▶ DOCUMENT TEXT
:::

Reducing sucrose concentration and nutrient composition in the growing medium (using 1/2 MS) can reduce the dependence of regenerated seedlings on carbohydrates obtained from the culture medium, stimulate rooting, and achieve an ideal speed of root formation. Adventitious roots formed at the base of shoots after about 5 days. After 10 days, the rooting rate exceeded 98.23%, and the average number of roots was 13.75 (Fig. 1F). After transplanting the seedlings, the survival rate was 88.89% after 20 days (Fig. 1G). The plants grew well with roots developing, leaves expanding and new leaves growing. Two months after transplanting, the average seedling height of the regenerated seedlings exceeded 30 cm (Fig. 1H).

:::

▶ AVAILABLE DATA
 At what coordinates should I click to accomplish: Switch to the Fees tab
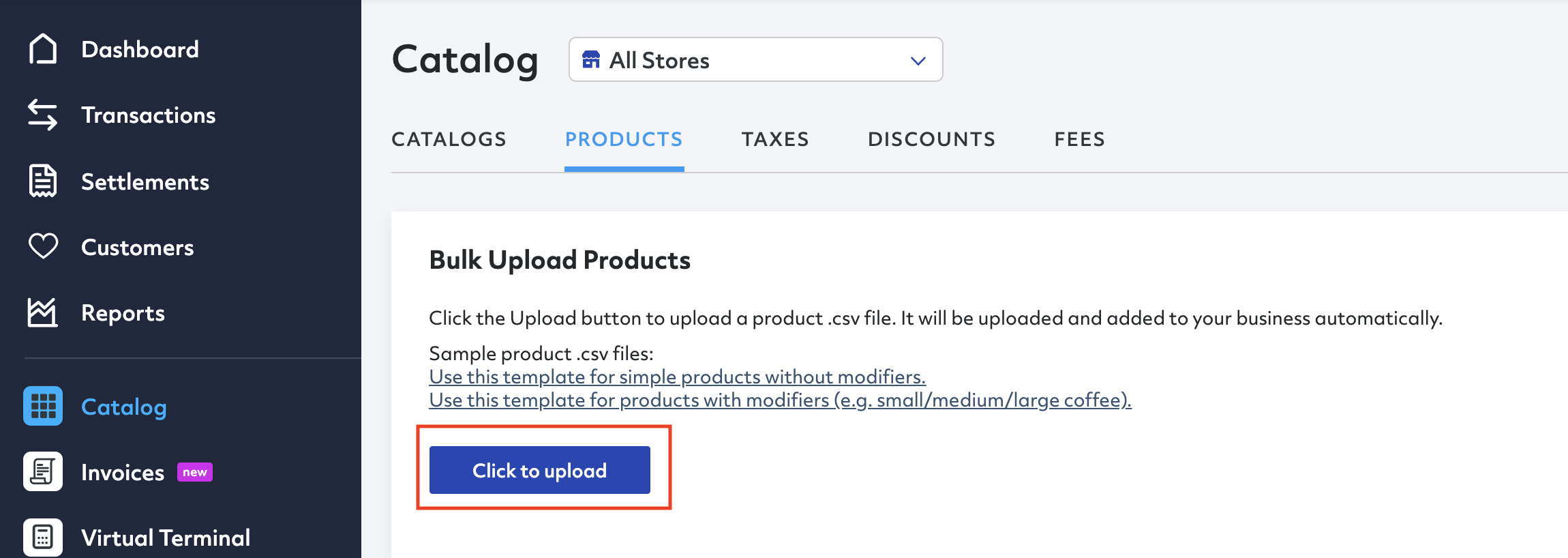click(1079, 139)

:::

▶ TASK TO COMPLETE
In the text on rooting regenerated seedlings, what survival rate did the seedlings show 20 days after transplanting?

▶ SOLUTION TO THE PROBLEM
88.89%